Tell me about a recent business story in the news that has captured your interest?
Choose something that demonstrates your interest in an area relevant to them if you can. Describe why it particularly resonated with you and what you have learnt from it. Show your ability to review and interpret information and think about it from different perspectives.
Choosing a referee
Who you use as your referee is an important consideration. Most employers will expect you to provide them with two referees, who will typically be contacted at the time you are offered the job. However, application forms often ask for this information up front.
Make sure you ask the permission of anyone you are going to use as a referee and check their contact details are correct. They will need to look out for the reference request, which will often be sent by email, and reply swiftly, as this could delay your start in a role if they do not.
It is also a good idea to send them information about the job you are applying to, so they have some context.
The importance of equality and diversity disclosure
Most applications will ask you to complete an equality and diversity disclosure.

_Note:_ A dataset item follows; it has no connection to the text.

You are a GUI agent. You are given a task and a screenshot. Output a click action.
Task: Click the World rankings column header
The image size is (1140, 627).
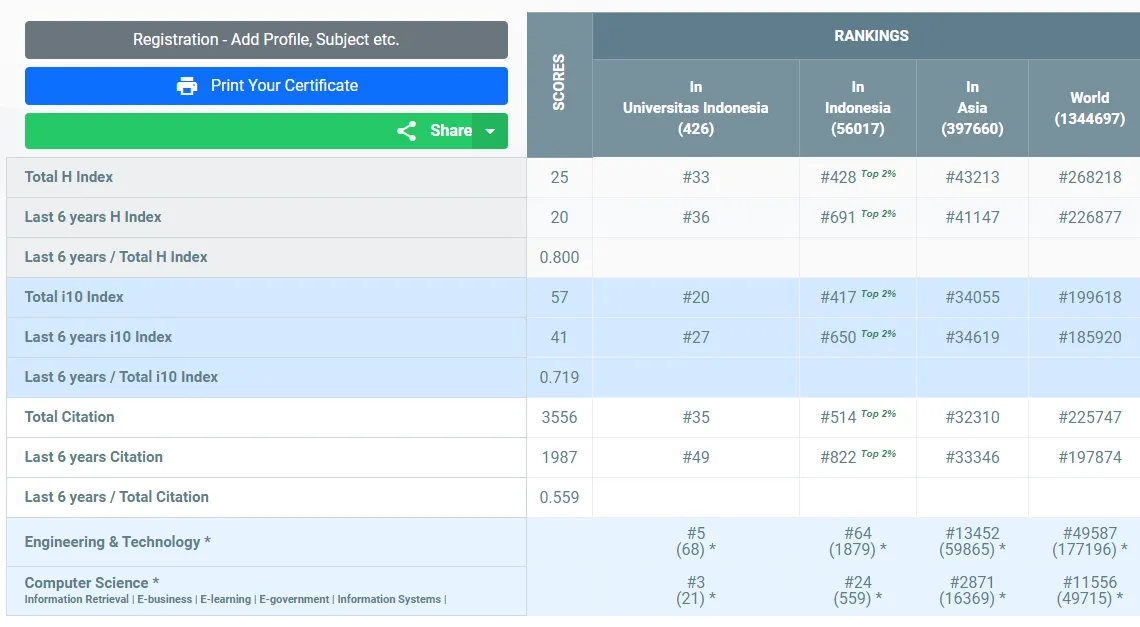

This will often be removed from the application before it is sent to the hiring manager for consideration.
The reason they ask for this information is to track the success of their recruitment strategies, for example are they attracting a diverse range of people to apply for their roles. It is not used to make recruitment decisions.
This is valuable information for an employer and may change their recruitment practices in the future, so completing it is important, although not always mandatory.
Sharing information about disability
Telling a perspective employer any information about a disability(s) is a personal choice. It is up to you if, when and how. If you are unsure at any stage, consider what would be the advantage of sharing at that point. If you decide that you want to, think about what would be most relevant for the employer to know at this specific stage of the recruitment process. For more information, see our page on applying with a disability.
What else do I need to consider when completing an application form?
Should I use AI for my application?
For years employers have been using AI systems to screen candidate applications, highlighting keywords to make it easier to shortlist on mass. But now systems like ChatGPT are available to candidates too, so should you use them?
There is no doubt it has its uses, helping with structure, or initial ideas for you to think through and include. But always remember the answers it gives are only as good as the questions you ask. These systems have no contextual awareness, they can’t think critically or assess the reliability of information.
Employers want to know you as an individual to ensure your skills, strengths and values align with their company and the role requirements. So, you may do yourself a disservice if you rely on these systems to write about a very personal topic – you.
You are best placed to sell yourself to an employer, doing this during the application stage will help enormously when you come to interview. People hire candidates they want to work with, so if you remove the personal touch from your application you will end up sounding just like everyone else.